After locating the line that holds "1871x1024 pixels. Task: Click", repeat it and each following line exactly until the material ends, skipping pictures.

• _Source data_:
____
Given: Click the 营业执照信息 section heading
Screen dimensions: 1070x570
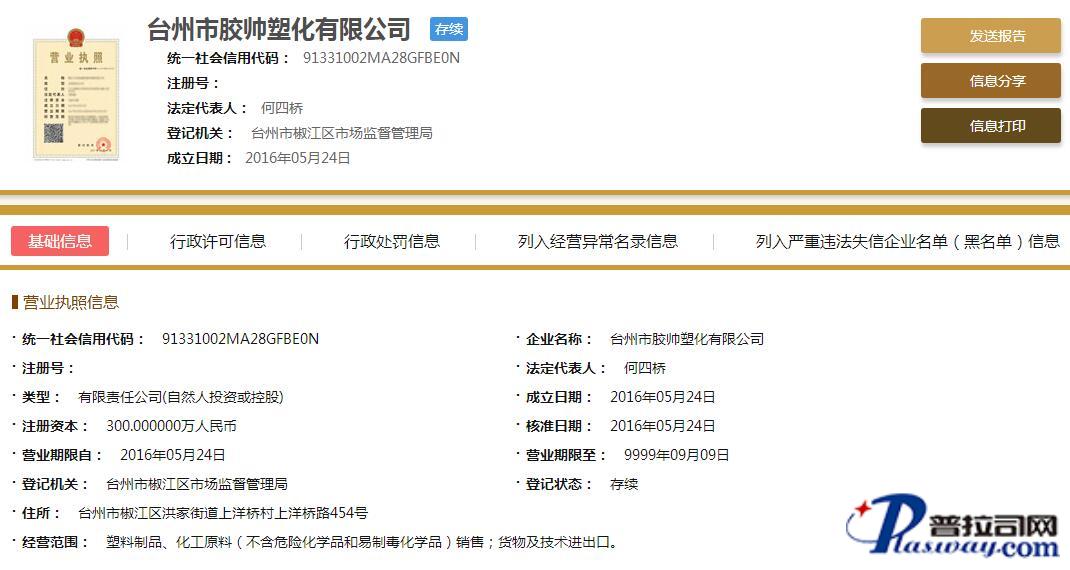Looking at the screenshot, I should [x=70, y=302].
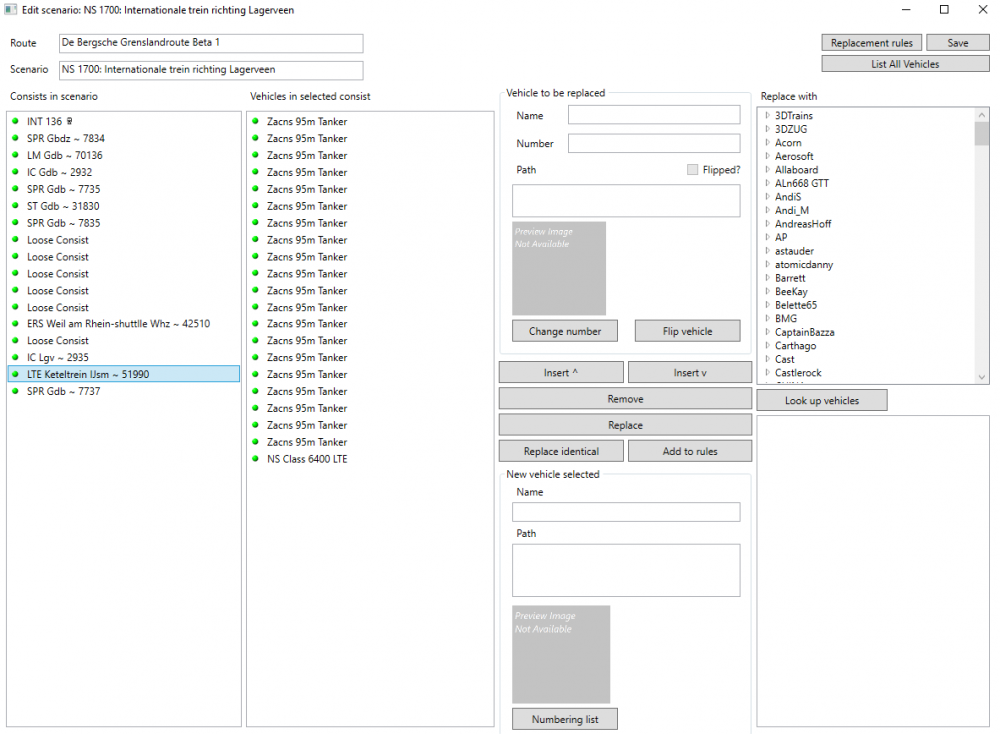Image resolution: width=1000 pixels, height=734 pixels.
Task: Click green dot beside SPR Gdb ~ 7737
Action: point(16,391)
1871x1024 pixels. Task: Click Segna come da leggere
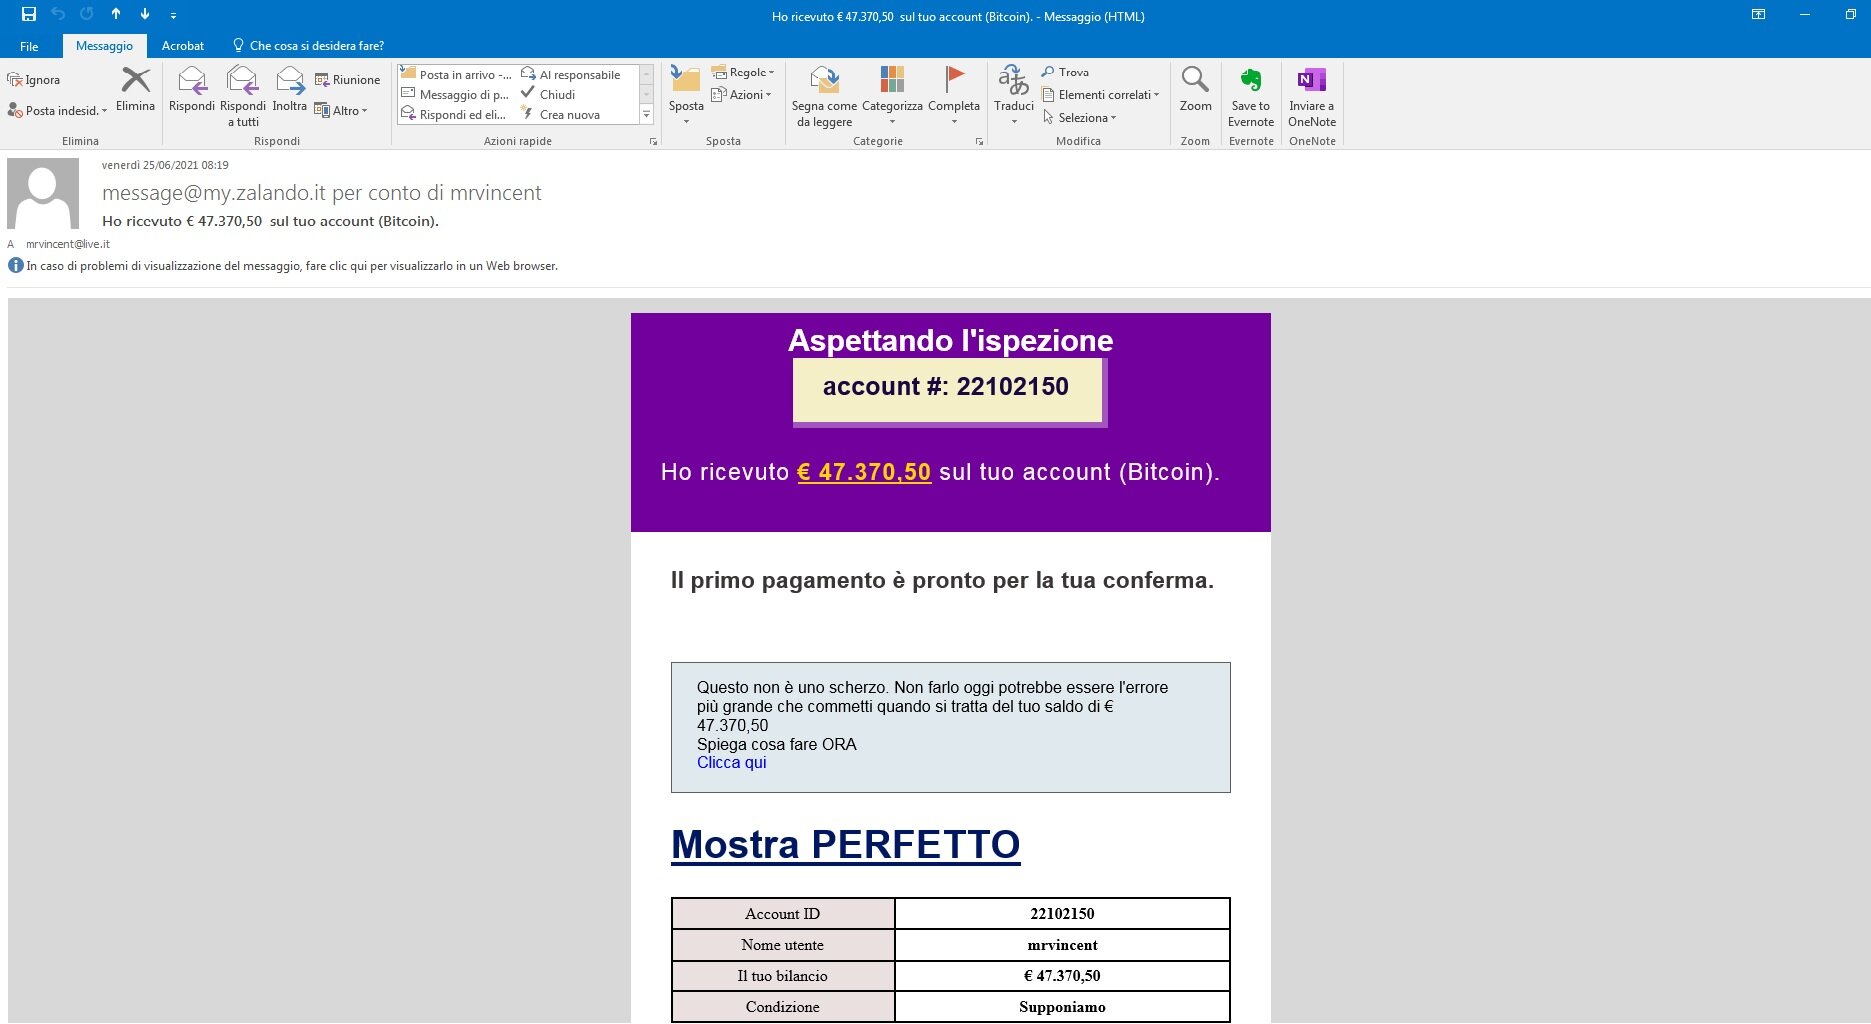[x=824, y=81]
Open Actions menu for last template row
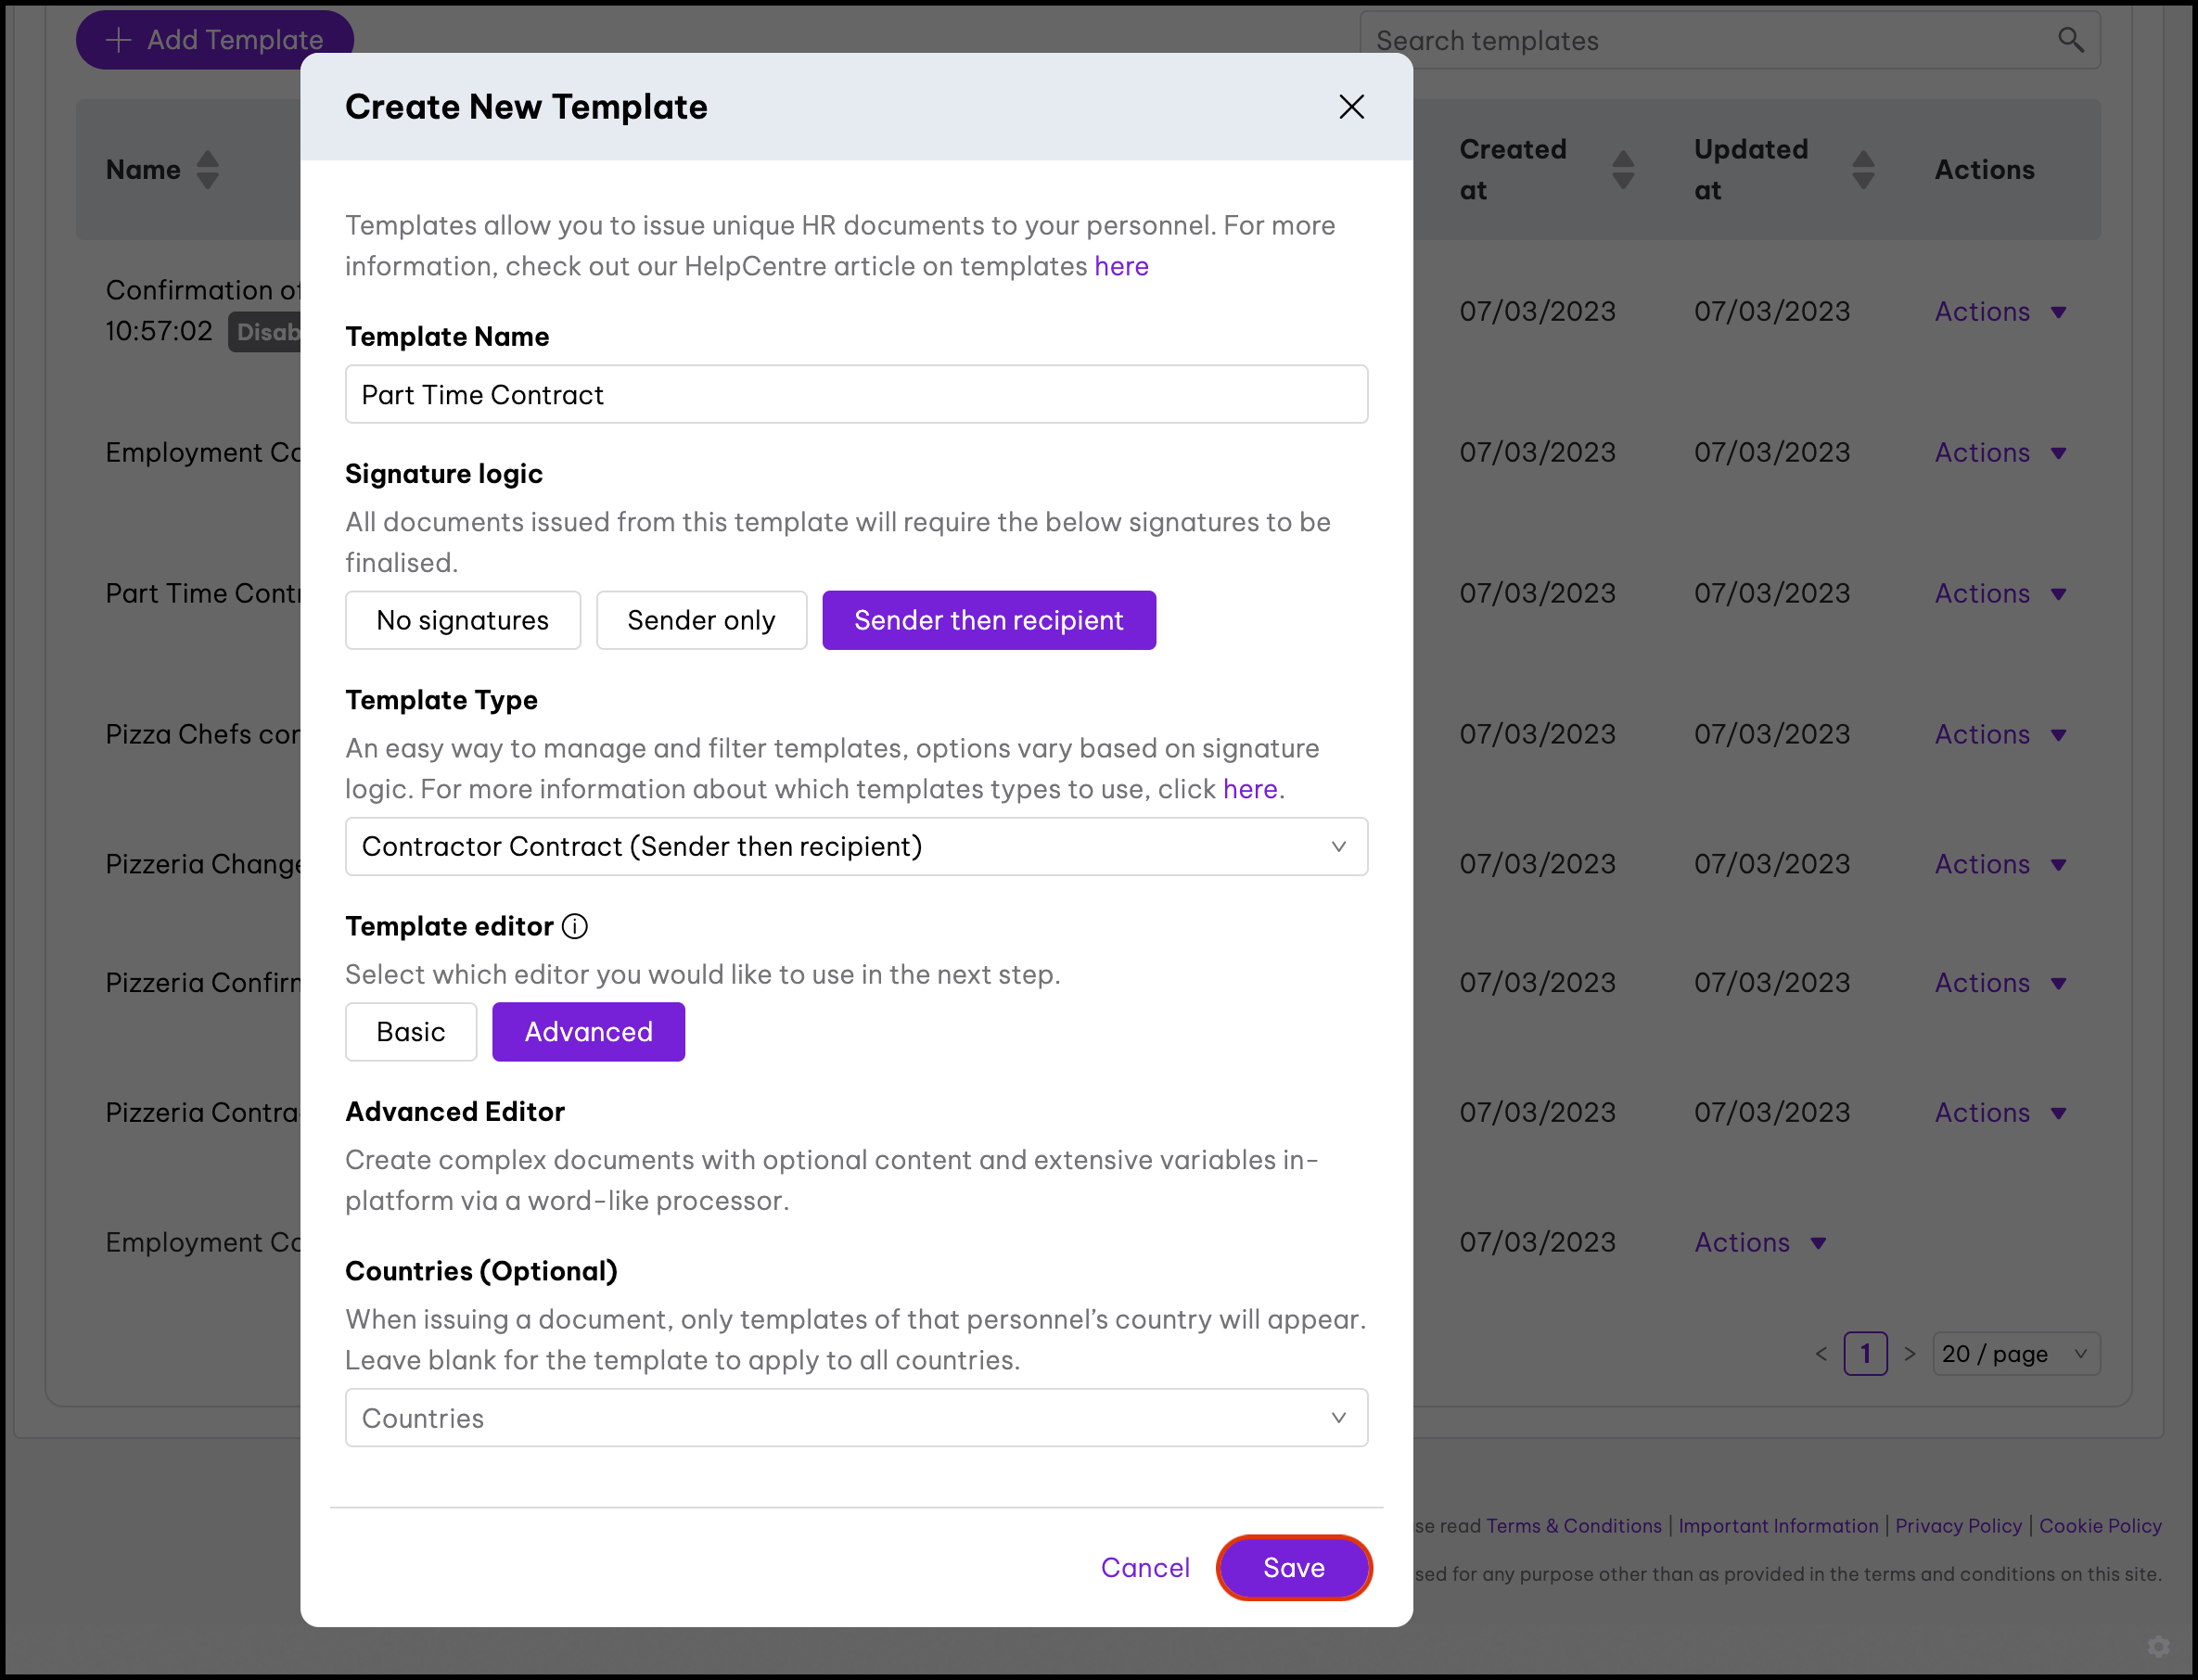The width and height of the screenshot is (2198, 1680). [x=1760, y=1243]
____
• _Your solution_:
1871x1024 pixels. Task: Click Segna come da leggere
[x=824, y=81]
Open Actions menu for last template row
The width and height of the screenshot is (2198, 1680). [x=1760, y=1243]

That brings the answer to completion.